Mickaël suggère de mettre en place des référents spécialisés dans les centres auditifs pour accompagner les personnes en situation de handicap dans leur demande de subvention. « Monter un dossier demande beaucoup de temps et de paperasse. Or certaines personnes sourdes ou polyhandicapées ont du mal à communiquer. On aurait parfois besoin d’un peu plus d’écoute et de compréhension de la part de certains centres, estime-t-il. Personnellement, je connais plusieurs personnes qui ont renoncé à s’équiper à cause de difficultés à monter un dossier de subvention. Résultat, elles ne peuvent pas acheter d’appareils d’un niveau de performance suffisant, ce qui aggrave leur handicap. » Outre les difficultés administratives, Mickaël pointe aussi un manque d’accessibilité numérique dans le secteur de l’audition. Selon lui, les sites Internet des audioprothésistes sont inadaptés aux personnes malvoyantes.

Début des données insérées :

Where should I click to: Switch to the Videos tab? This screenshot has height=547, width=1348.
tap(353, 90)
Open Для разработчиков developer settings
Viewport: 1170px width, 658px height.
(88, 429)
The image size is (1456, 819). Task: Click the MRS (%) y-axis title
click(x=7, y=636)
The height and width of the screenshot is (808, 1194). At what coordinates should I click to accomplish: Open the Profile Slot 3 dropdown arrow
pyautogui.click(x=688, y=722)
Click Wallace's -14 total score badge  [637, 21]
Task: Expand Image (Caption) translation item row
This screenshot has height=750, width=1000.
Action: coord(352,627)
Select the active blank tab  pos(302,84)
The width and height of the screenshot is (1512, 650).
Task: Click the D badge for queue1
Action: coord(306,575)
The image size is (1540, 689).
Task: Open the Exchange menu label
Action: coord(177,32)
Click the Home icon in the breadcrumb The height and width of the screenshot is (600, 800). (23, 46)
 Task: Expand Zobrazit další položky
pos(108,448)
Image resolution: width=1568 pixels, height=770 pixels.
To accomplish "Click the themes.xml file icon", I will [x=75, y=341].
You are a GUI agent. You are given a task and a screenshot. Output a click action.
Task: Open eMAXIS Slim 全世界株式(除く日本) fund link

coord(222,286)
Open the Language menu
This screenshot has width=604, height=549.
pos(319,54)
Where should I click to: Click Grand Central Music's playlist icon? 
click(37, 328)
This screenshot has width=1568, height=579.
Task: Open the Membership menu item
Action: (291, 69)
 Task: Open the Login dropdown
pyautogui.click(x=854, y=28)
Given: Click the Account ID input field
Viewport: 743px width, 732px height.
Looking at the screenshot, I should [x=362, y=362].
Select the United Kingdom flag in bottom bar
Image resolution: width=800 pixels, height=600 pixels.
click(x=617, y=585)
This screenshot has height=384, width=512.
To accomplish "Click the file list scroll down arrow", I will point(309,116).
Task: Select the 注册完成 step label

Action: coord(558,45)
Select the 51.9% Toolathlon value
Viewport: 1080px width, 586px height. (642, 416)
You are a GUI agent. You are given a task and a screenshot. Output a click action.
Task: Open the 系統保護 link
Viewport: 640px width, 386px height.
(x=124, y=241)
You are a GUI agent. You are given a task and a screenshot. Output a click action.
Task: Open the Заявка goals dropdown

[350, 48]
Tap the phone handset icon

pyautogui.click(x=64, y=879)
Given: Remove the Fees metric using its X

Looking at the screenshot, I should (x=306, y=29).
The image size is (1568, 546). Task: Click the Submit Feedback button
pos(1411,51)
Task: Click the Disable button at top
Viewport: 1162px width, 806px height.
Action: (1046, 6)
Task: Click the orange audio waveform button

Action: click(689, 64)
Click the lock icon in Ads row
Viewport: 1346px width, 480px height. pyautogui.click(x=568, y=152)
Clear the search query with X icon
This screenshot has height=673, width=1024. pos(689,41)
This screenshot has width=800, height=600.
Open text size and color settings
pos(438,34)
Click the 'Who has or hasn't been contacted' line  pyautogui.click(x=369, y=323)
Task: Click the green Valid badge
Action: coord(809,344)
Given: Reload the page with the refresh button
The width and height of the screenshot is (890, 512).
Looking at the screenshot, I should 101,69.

« Il n’y a pas d’option dans ce sens sur les pages Internet, comme l’augmentation du contraste ou la lecture vocale. De manière générale, le secteur de l’audition ne prend pas suffisamment en compte les personnes atteintes d’un autre handicap », estime-t-il.

 

À 34 ans, Mickaël Le Gascoin multiplie les activités, au premier rang desquels la photographie, malgré son handicap. Il s’est donné pour mission d’aider d’autres personnes atteintes du syndrome d’Usher.

MLG

Création d’une association et d’un média

C’est justement pour aider les personnes en situation de handicap que Mickaël a tout récemment (en avril 2025) fondé l’association Les Copains de Micka, qui tiendra bientôt des permanences dans la région de Pornic. Ces permanences, qui auront lieu une à deux fois par mois, permettront, entre autres, d’aider les personnes à monter des dossiers de financement pour s’équiper.

En parallèle, Mickaël a lancé Voix inclusives, un média en ligne, dont l’idée est née en 2020, pendant le premier confinement, à un moment où il s’est retrouvé isolé et en quête d’informations sur sa maladie. « C’est une plateforme qui permet de sensibiliser et de donner des informations à titre gratuit sur tout ce qui est en lien avec la maladie et le handicap, à travers des interviews et des portraits en vidéo », explique-t-il.

Malgré un double handicap, Mickaël redouble d’énergie et multiplie les activités. Il met aujourd’hui son expérience au service des autres, notamment pour rendre le parcours vers l’appareillage un peu moins difficile.